GESTELLTE AUFGABE A >> Von welcher Menschenart stammen die Fußspuren laut dem Textauszug über die Fußabdrücke von Schöningen wahrscheinlich?
GESTELLTE AUFGABE B >> Zitiere aus dem Textauszug über die Fußabdrücke von Schöningen die Passage, die mit „Zwischen Nashörnern und“ anfängt und sich bis einschließlich „oder zu baden.“ erstreckt.

TEXTAUSZUG >>
☆ ☆ ☆

Schon vor 300.000 Jahren haben Menschen in Europa ihre Spuren hinterlassen, und zwar durchaus auch buchstäblich, wie eine Entdeckung im paläolithischen Fundstellenkomplex Schöningen in Niedersachsen zeigt: Dort nämlich hat ein internationales Forschungsteam die ältesten bekannten menschlichen Fußabdrücke Deutschlands entdeckt. Die Fußspuren stammen wahrscheinlich von Homo heidelbergensis und sind von zahlreichen Abdrücken unterschiedlicher Säugetierarten umgeben. Zusammen mit weiteren Untersuchungsergebnissen zeichnen sie ein detailreiches Bild der damaligen Lebensumstände für Mensch und Tier.

Beim Marsch am Ufer eines Sees ist die Homo-heidelbergensis-Familie bei jedem Schritt tief in den Schlamm eingesunken.
Foto: J. Serangeli/Senckenberg

Zwischen Nashörnern und Elefanten

Die Fußabdrücke wurden möglicherweise von einer Kleinfamilie der Heidelberger Menschen hinterlassen, die sich an einem von Gräsern und offenen Birken- und Kiefernwäldern gesäumten, wenige Kilometer langen und einige Hundert Meter breiten See aufhielt. An dessen schlammigen Ufern fanden sich damals Herden von Elefanten, Nashörnern und Paarhufern ein, um zu trinken oder zu baden.

"So oder so ähnlich könnte es vor 300.000 Jahren im niedersächsischen Schöningen ausgesehen haben", erläutert Flavio Altamura, Erstautor der nun im Fachjournal "Quaternary Science Reviews" erschienenen Studie. "Wir haben erstmalig die fossilen Fußabdrücke von zwei Fundorten in Schöningen detailliert untersucht", so der Forscher vom Senckenberg Centre for Human Evolution and Palaeoenvironment an der Universität Tübingen.

☆ ☆ ☆

ANGEZEIGTE DATEN >>
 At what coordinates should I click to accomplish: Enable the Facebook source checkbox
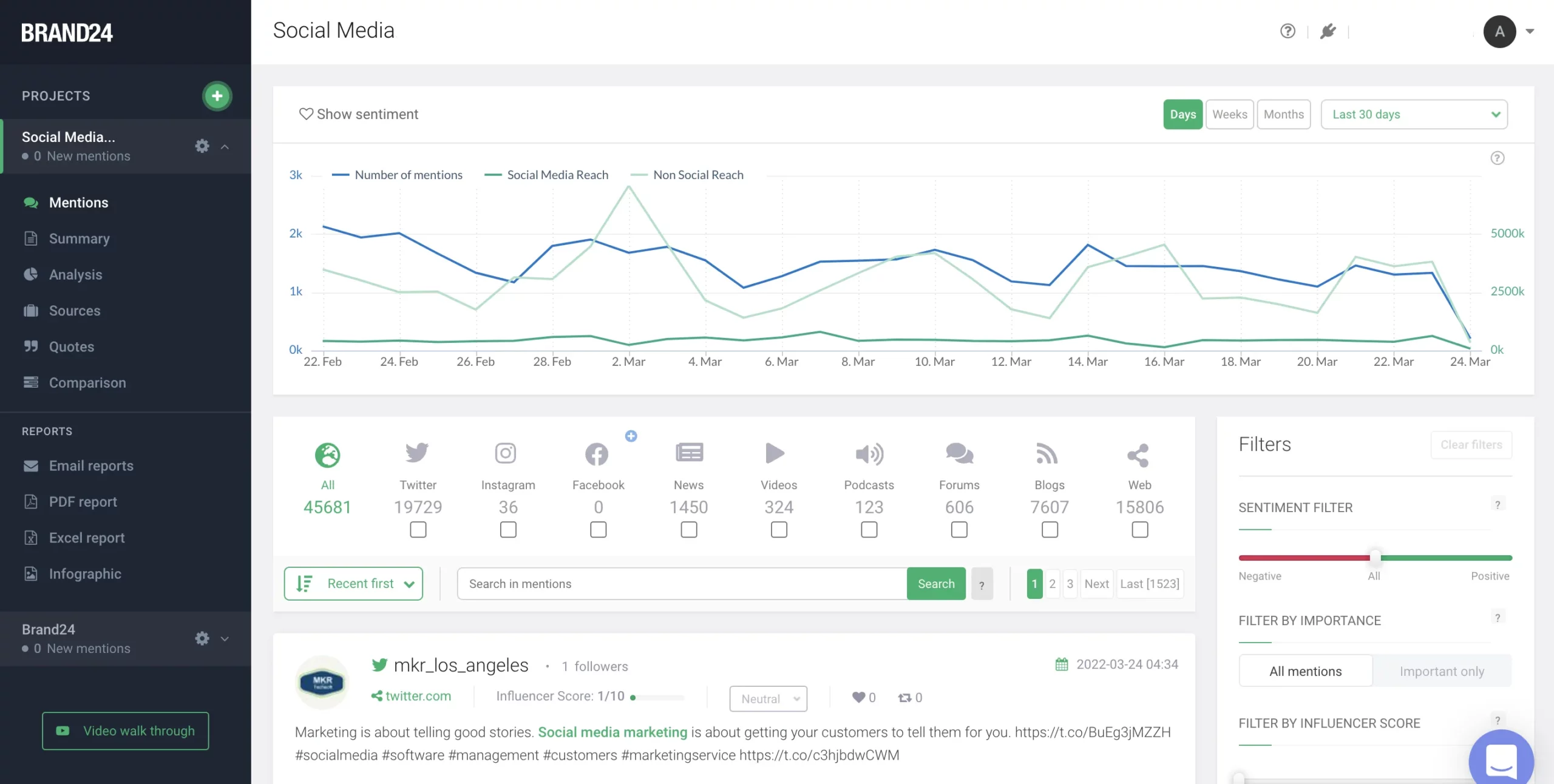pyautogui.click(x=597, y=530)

☆ ☆ ☆

ERWARTETE ANTWORT A >> Wahrscheinlich von Homo heidelbergensis.

ERWARTETE ANTWORT B >>
Zwischen Nashörnern und Elefanten

Die Fußabdrücke wurden möglicherweise von einer Kleinfamilie der Heidelberger Menschen hinterlassen, die sich an einem von Gräsern und offenen Birken- und Kiefernwäldern gesäumten, wenige Kilometer langen und einige Hundert Meter breiten See aufhielt. An dessen schlammigen Ufern fanden sich damals Herden von Elefanten, Nashörnern und Paarhufern ein, um zu trinken oder zu baden.